Chic et obscur

Le titre ? un mot de Pierre Bourdieu que beaucoup, a tort, détestent en le rangeant dans la catégorie des sociologues terroristes ou diseurs “obscurs” (sic) de ce qui peut se dire plus clairement.

C’est pourtant lui qui à propos de Wittgenstein, philosophe très à la mode dans les années 90, très largement cité en bas de pages écrivait : « Wittgenstein a aujourd’hui un certain nombre de propriétés sociales qui lui confèrent une grande force d’attraction. C’est un auteur à la fois prestigieux et énigmatique, ou, mieux, chic et obscur (…). Le rapport de liberté et de rupture qu’il entretient avec la tradition philosophique et la forme aphoristique dans laquelle il s’exprime autorisent ou même encouragent à le traiter comme un auteur n’exigeant ni connaissances préalables ni conditions d’accès : c’est ainsi que des spécialistes en sciences sociales qui le citent ou s’en réclament peuvent trouver en lui le moyen d’échapper aux disciplines ingrates de leur discipline tout en se donnant à bon compte des airs de penseurs. ». Pierre Bourdieu, « Fieldwork in Philosophy », Choses dites, Éditions de Minuit, 1987.

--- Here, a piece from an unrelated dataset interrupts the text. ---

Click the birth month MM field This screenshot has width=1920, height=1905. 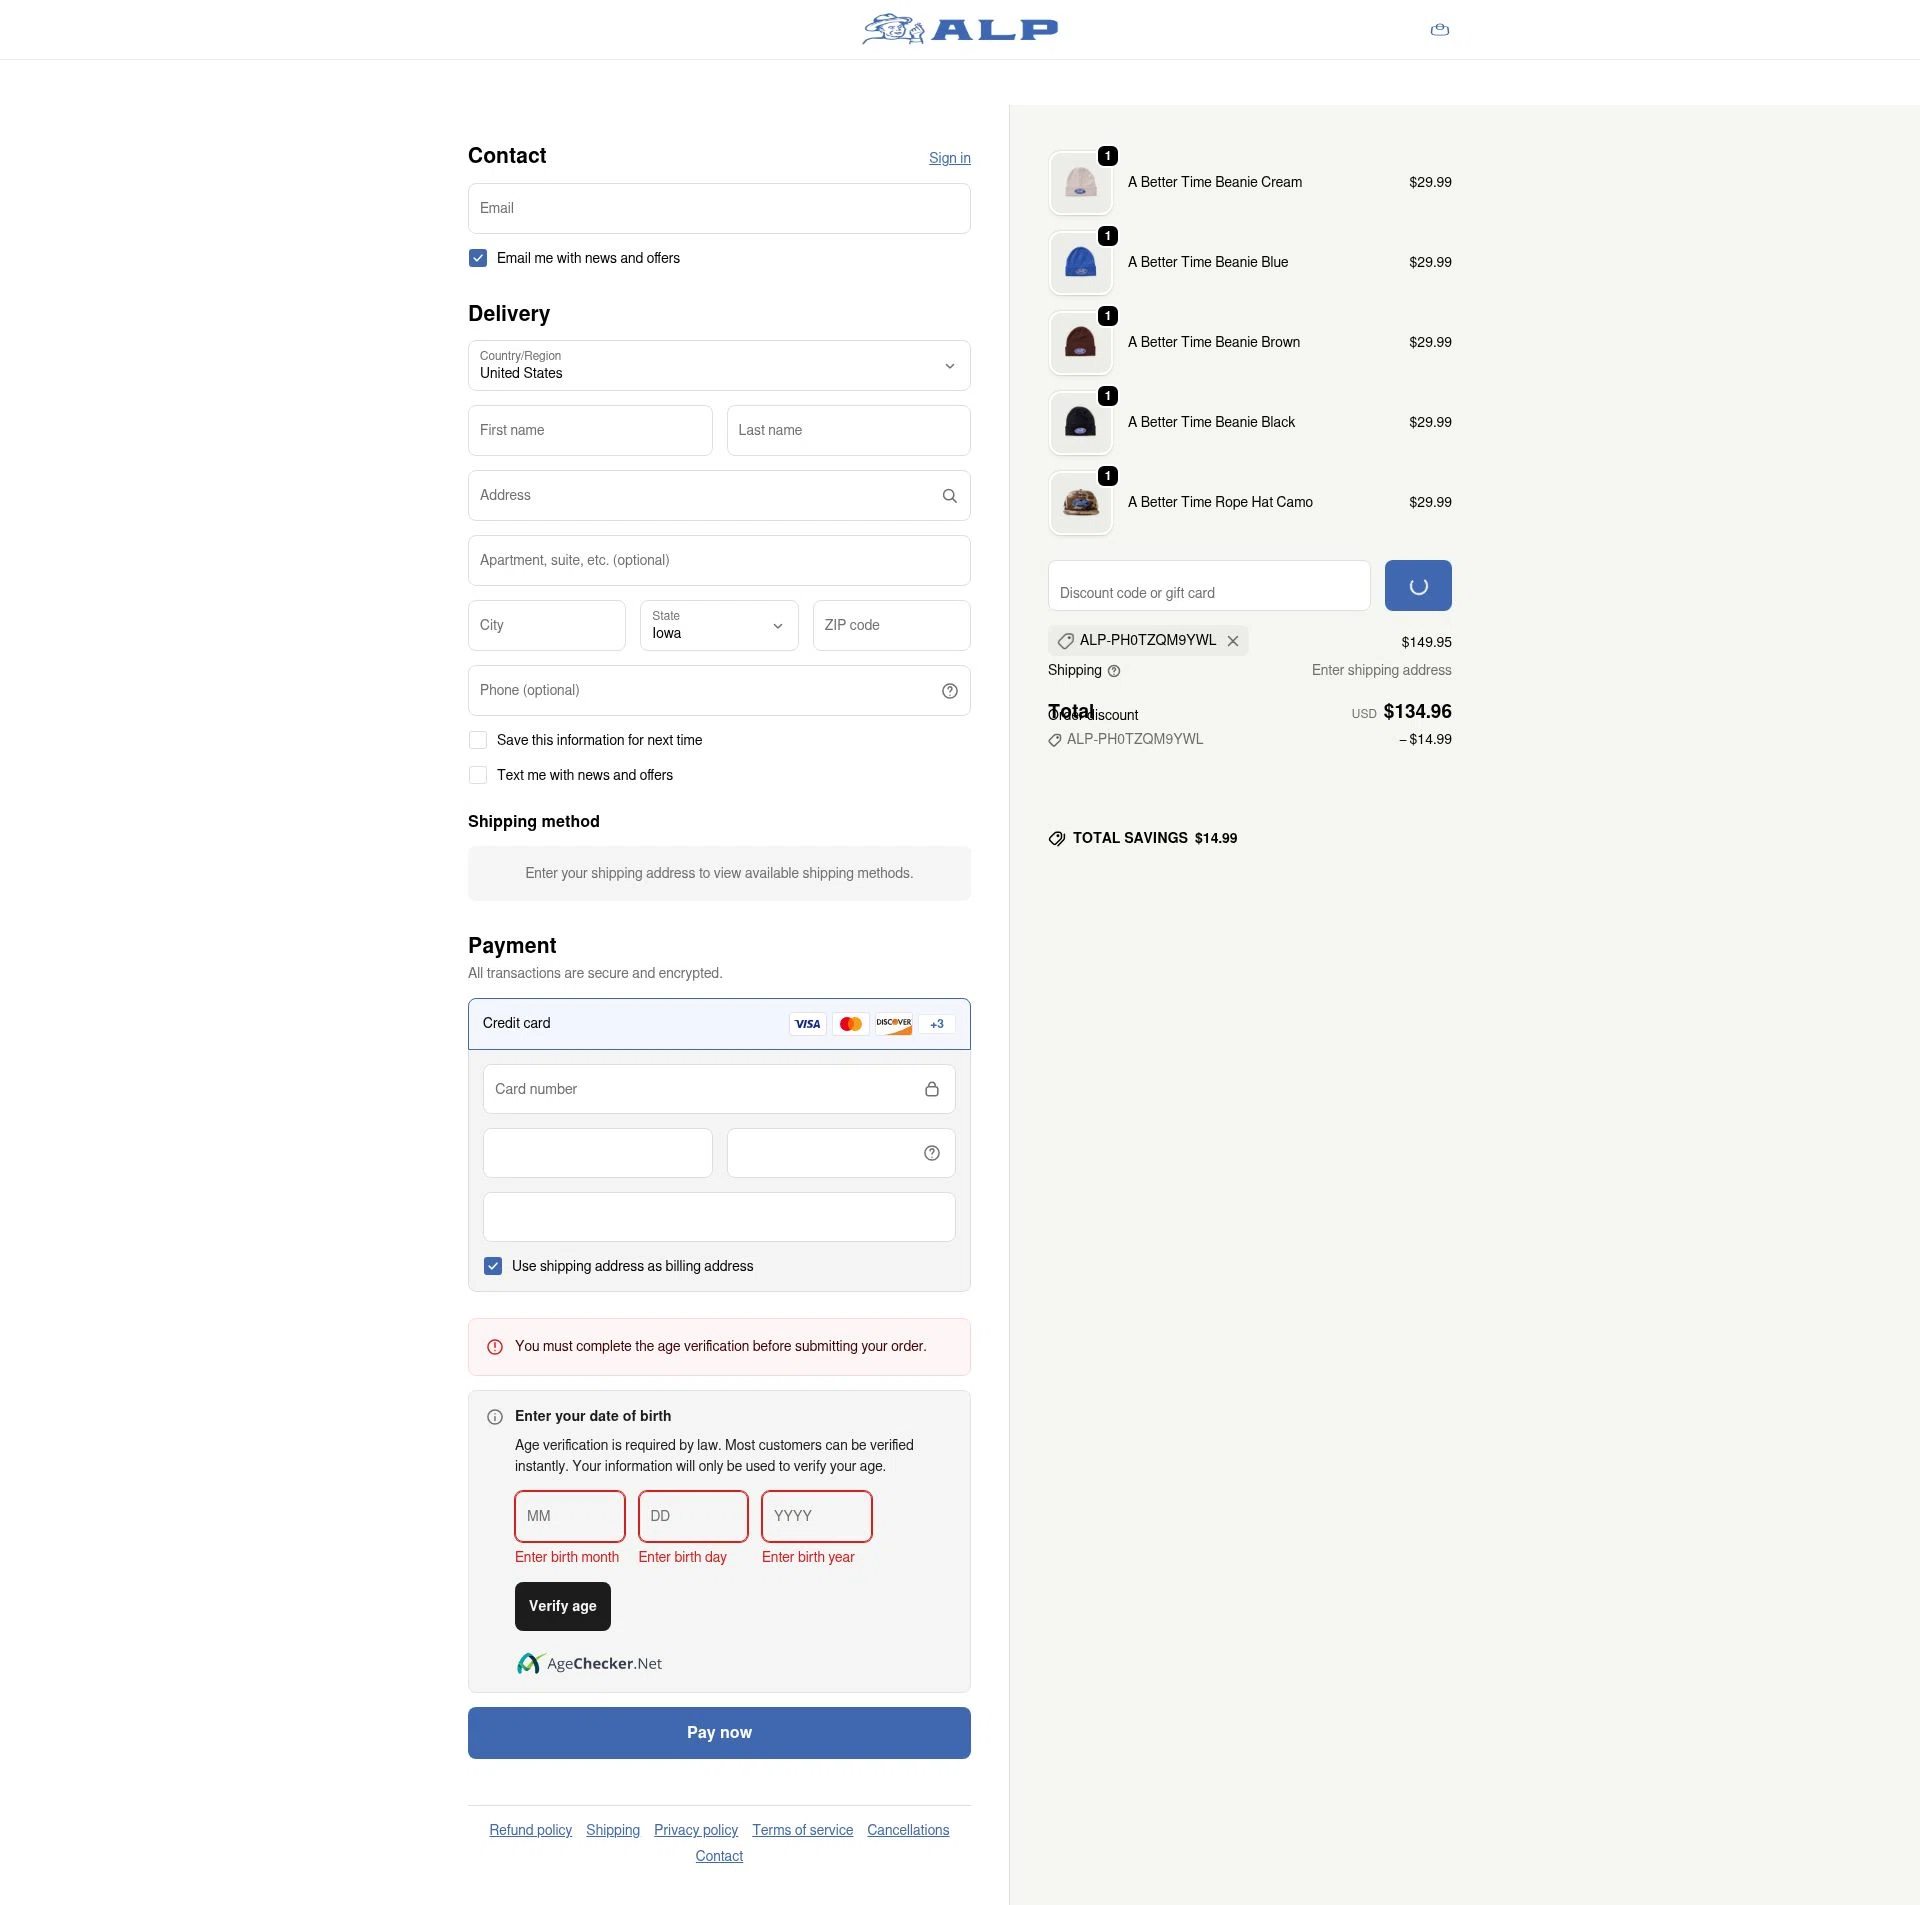point(569,1516)
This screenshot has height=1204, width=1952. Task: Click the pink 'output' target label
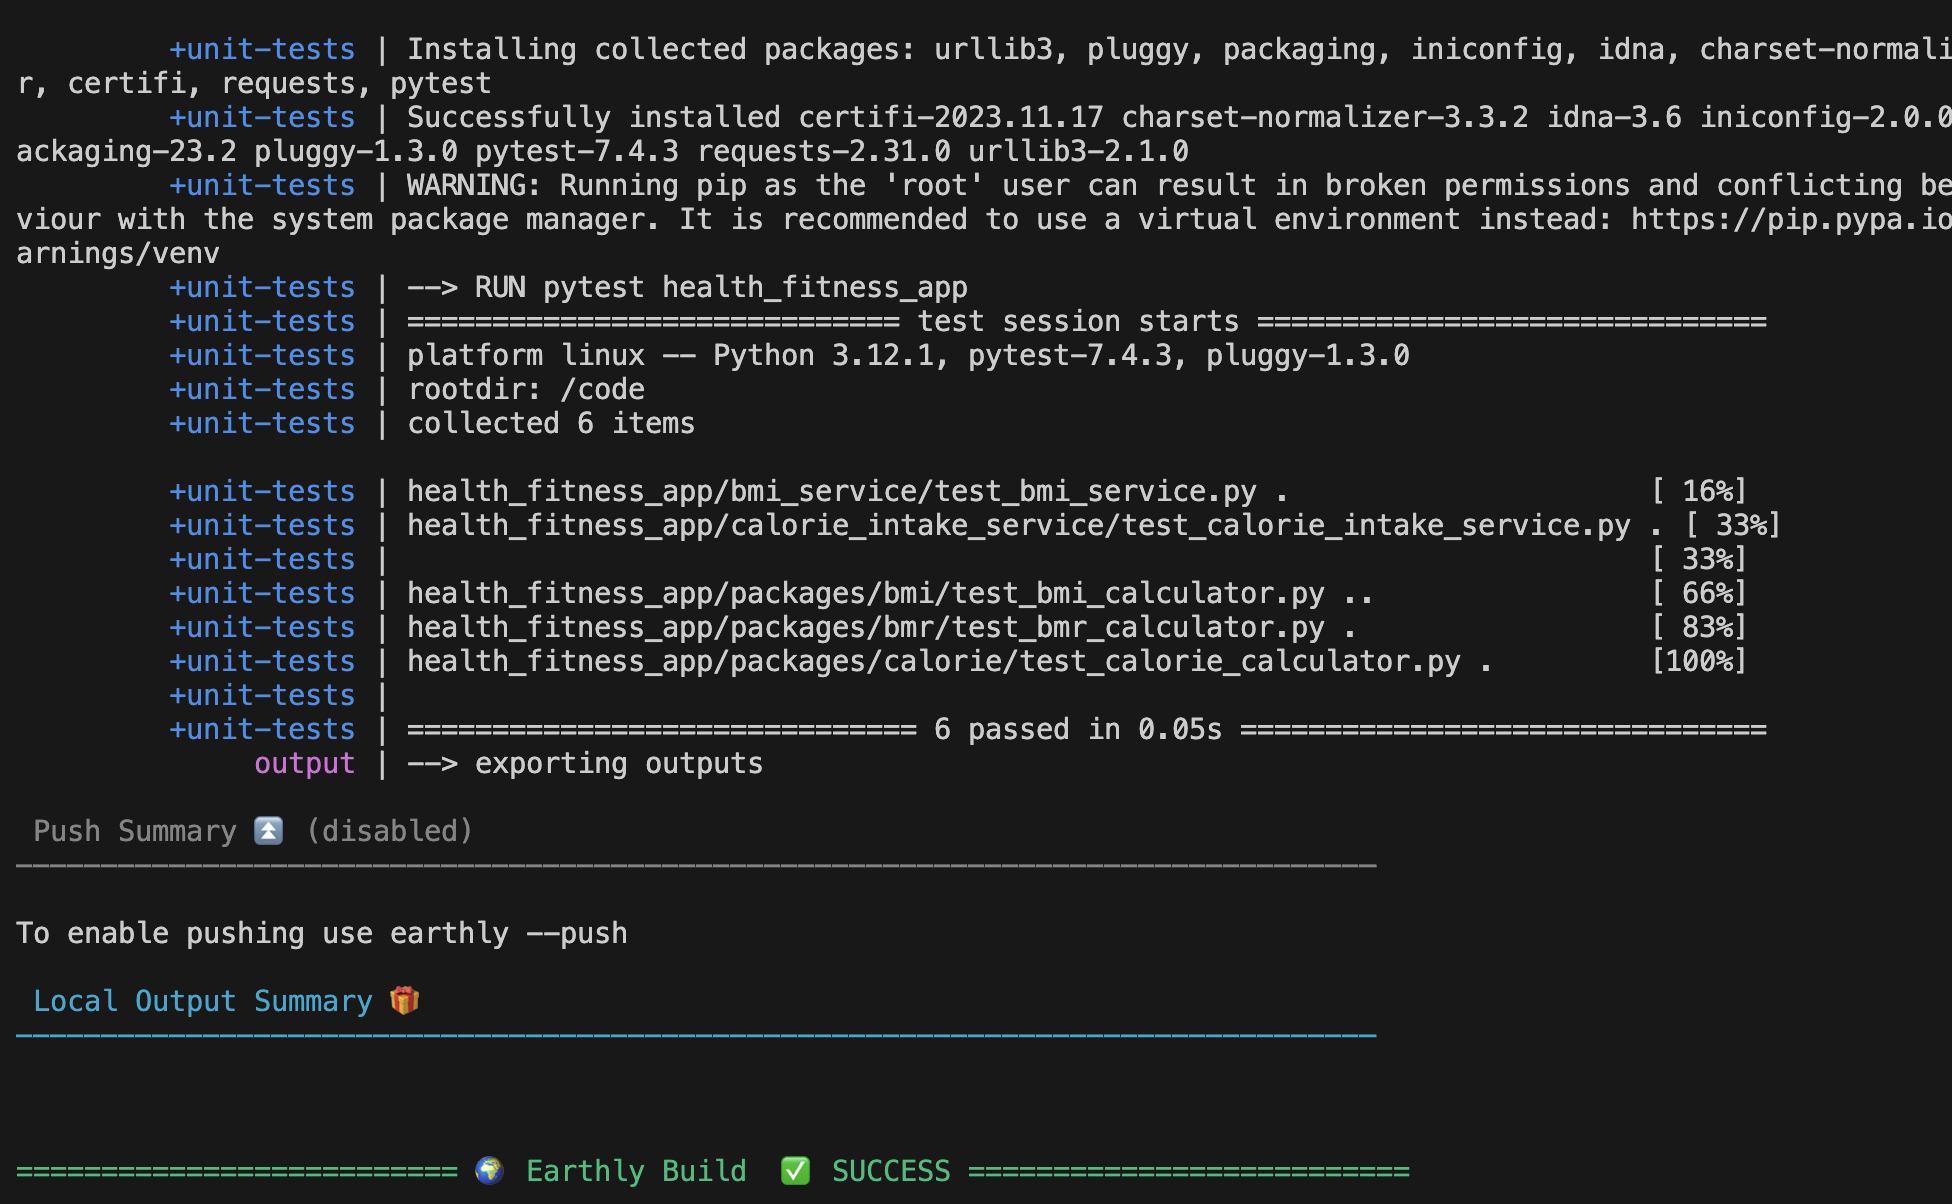coord(304,763)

Pourquoi donc revenir sur le sujet ? Simplement parce qu’aujourd’hui les penseurs chics et obscurs nous manquent : tous ne font que répéter, même pas savamment, même pas joliment, sans style, le réel confondu avec le prix du ticket de métro. L’on se souvient encore des bouquins de Michel Foucault, penseur chic pour certains, mais dont l’éblouissement dans l’écriture procurait, au-delà du contenu souvent opportun, la jouissance du lecteur. Le style journalistique est devenu la norme, comme d’ailleurs l’idée, passée dans le champ morne

Il nous faudrait du chic, de l’obscur. Ma fille, impolie, qui lit par dessus mon épaule ce que je suis en train d’écrire me souffle : obscur objet d’un désir ?

Je hausse les épaules et clique pour publier le post. Ce qui crée un peu d’obscurité sur mon écran dernier cri.